═══ TASK INPUTS

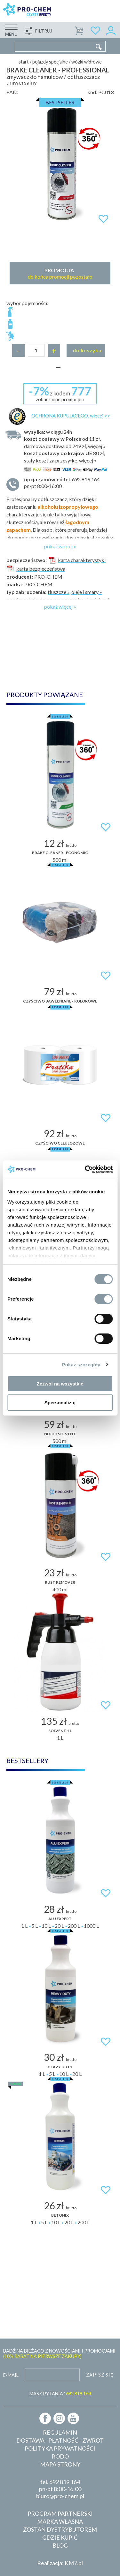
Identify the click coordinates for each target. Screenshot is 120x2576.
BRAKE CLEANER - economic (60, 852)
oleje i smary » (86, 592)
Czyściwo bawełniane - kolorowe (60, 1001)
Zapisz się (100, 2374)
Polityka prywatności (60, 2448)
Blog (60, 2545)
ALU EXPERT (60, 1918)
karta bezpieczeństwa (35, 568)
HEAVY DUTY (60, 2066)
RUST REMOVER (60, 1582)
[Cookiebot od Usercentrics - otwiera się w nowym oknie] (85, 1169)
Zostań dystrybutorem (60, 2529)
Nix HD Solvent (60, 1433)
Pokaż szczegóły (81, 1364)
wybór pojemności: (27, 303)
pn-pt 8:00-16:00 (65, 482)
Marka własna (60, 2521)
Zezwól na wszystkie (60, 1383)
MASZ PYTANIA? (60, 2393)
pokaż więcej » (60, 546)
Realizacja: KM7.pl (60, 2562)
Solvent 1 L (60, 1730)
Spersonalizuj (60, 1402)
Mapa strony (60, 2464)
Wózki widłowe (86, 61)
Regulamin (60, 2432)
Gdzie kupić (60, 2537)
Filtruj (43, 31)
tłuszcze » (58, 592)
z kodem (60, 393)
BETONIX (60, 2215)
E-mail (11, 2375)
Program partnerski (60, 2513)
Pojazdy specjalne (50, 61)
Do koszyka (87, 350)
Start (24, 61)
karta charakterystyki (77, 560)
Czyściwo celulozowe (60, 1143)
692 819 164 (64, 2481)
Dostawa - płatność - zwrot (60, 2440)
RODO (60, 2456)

══════
═══ TASK INPUTS

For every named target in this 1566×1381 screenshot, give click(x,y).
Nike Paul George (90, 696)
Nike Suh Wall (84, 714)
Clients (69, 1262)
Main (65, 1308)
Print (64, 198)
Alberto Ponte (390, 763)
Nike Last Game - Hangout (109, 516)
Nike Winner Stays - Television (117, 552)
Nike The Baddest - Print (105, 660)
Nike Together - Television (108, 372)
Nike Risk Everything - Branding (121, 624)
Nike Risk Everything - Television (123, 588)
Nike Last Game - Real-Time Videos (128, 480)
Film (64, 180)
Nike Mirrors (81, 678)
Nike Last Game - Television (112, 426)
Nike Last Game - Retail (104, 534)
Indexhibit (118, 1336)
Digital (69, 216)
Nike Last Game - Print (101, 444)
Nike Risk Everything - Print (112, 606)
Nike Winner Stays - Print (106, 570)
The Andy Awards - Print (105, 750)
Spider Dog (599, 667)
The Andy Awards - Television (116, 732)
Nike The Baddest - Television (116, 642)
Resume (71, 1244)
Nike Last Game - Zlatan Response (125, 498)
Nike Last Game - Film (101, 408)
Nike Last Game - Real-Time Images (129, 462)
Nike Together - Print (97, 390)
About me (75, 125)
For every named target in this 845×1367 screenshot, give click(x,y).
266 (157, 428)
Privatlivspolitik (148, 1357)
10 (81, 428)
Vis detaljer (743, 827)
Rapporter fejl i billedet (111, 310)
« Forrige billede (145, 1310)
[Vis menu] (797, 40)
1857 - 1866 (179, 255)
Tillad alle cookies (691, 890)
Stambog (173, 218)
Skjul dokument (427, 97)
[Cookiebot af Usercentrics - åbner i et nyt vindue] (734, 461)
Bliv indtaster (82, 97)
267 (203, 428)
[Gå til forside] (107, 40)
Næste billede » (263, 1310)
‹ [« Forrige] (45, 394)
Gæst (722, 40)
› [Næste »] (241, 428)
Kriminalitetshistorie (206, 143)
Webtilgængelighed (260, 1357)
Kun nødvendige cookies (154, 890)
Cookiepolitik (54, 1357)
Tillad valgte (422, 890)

══════

PROMPT :: Count how many lines of the records contain the string "Czyściwo", and give only the number.

RESULT BELOW :: 2